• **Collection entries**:
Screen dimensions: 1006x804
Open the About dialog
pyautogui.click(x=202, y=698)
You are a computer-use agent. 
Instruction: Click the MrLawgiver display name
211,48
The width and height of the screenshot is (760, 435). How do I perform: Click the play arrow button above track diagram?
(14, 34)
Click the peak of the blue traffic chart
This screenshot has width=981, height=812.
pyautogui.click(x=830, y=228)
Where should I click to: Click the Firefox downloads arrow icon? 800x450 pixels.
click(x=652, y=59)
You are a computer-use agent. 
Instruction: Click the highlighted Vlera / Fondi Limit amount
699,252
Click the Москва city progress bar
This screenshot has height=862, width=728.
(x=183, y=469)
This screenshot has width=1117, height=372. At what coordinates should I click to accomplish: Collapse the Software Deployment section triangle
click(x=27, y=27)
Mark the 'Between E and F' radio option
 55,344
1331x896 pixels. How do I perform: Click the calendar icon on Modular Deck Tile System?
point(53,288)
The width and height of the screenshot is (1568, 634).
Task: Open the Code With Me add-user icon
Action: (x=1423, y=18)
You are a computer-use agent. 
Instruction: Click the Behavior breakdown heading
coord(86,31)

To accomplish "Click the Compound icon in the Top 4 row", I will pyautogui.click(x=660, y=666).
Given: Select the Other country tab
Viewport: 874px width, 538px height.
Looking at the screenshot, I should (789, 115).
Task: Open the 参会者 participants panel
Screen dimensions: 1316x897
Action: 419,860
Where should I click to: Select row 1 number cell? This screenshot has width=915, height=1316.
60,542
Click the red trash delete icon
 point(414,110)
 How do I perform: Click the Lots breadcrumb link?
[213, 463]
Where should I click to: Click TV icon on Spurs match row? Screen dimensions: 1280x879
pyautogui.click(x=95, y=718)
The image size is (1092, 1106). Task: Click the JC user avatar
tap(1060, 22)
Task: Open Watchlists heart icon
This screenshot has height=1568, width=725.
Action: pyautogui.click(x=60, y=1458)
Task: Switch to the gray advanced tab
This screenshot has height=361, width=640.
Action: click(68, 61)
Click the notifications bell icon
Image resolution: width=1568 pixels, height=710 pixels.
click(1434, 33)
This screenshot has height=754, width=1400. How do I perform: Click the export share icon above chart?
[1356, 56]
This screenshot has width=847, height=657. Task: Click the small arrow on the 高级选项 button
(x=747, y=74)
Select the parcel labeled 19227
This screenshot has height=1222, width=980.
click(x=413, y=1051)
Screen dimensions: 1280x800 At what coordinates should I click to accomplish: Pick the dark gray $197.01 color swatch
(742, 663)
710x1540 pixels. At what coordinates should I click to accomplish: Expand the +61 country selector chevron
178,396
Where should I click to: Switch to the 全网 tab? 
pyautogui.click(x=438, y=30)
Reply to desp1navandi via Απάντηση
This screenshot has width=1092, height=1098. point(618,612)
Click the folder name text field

• **Requirement**:
Each line in the entries above, starting at the line with "Click the red trash delete icon" and ending at the line with "Task: Open Watchlists heart icon", is to be printed exactly, and only those lines.

• **Written response**:
Click the red trash delete icon
 point(414,110)
 How do I perform: Click the Lots breadcrumb link?
[213, 463]
Where should I click to: Click TV icon on Spurs match row? Screen dimensions: 1280x879
pyautogui.click(x=95, y=718)
The image size is (1092, 1106). Task: Click the JC user avatar
tap(1060, 22)
Task: Open Watchlists heart icon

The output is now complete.